→ Provided passage
****

Single by Mansun
- Released: 6 October 1997 (UK) 10 December 1997 (Japan)
- Recorded: Parr Street Studios, 1997
- Genre: Alternative rock, new prog, post-punk
- Length: 2:59
- Label: Parlophone Toshiba EMI (Japan)
- Songwriter: Paul Draper
- Producer: Paul Draper

Mansun singles chronology
| "Taxloss" (1997) | "Closed for Business (Seven EP)" (1997) | "Legacy" (1998) |

= Closed for Business =

"Closed for Business" is a song by English rock band Mansun. It was released as the lead song on Seven EP in 1997 and became their second top ten hit on the UK Singles Chart.

==Overview==
Seven EP was released in the interim between the touring of the band's début album and the recording of their second album, Six. The music on the EP reveals a transitional sound, in which the club-crossover britpop style of their earliest work is left behind for a more organic sound, one closer to progressive rock and post-punk. The EP sleeves are notable as they were adorned with two paintings by Stuart Sutcliffe.

Seven EP was released on Two CDs, and 7" Vinyl. CD Part One featured four new songs recorded during a session at Parr Street Studios. CD Part Two and the 7" featured live and acoustic versions of older material. "Everyone Must Win" was the first collaboration between the group and the Magazine front-man Howard Devoto. Magazine had been cited by Draper as a major influence particularly for their mix of synths and guitars. Draper said of the writing of Everyone Must Win, "This was my first collaboration and I was really nervous as to what Howard would think of it. This song became a regular in our live set."

"K.I.Double.S.I.N.G." is the first Mansun song in which bassist Stove King and drummer Andie Rathbone receive writing credits. Draper explained in the liner notes to Kleptomania that "The World's Still Open" was originally intended as the lead track but was relegated for being "too commercial".

****

→ To be done
1: Copy the stretch of the "Closed for Business" article from "Mansun singles chronology" through "UK Singles Chart.".
2: According to the "Closed for Business" article, whose paintings adorned the Seven EP sleeves?

→ Dataset section
****

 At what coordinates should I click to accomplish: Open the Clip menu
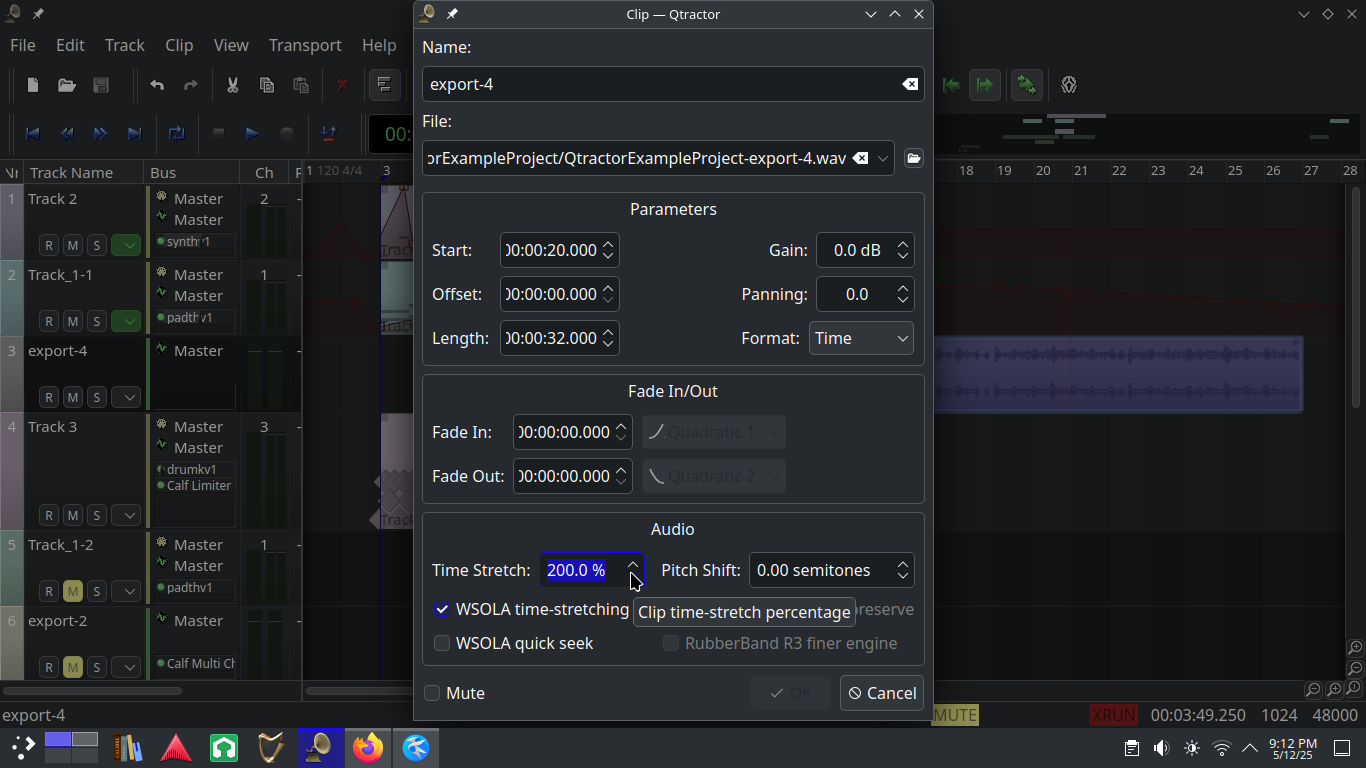pyautogui.click(x=179, y=45)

****

→ Expected responses
1:
Mansun singles chronology
| "Taxloss" (1997) | "Closed for Business (Seven EP)" (1997) | "Legacy" (1998) |

= Closed for Business =

"Closed for Business" is a song by English rock band Mansun. It was released as the lead song on Seven EP in 1997 and became their second top ten hit on the UK Singles Chart.

2: Stuart Sutcliffe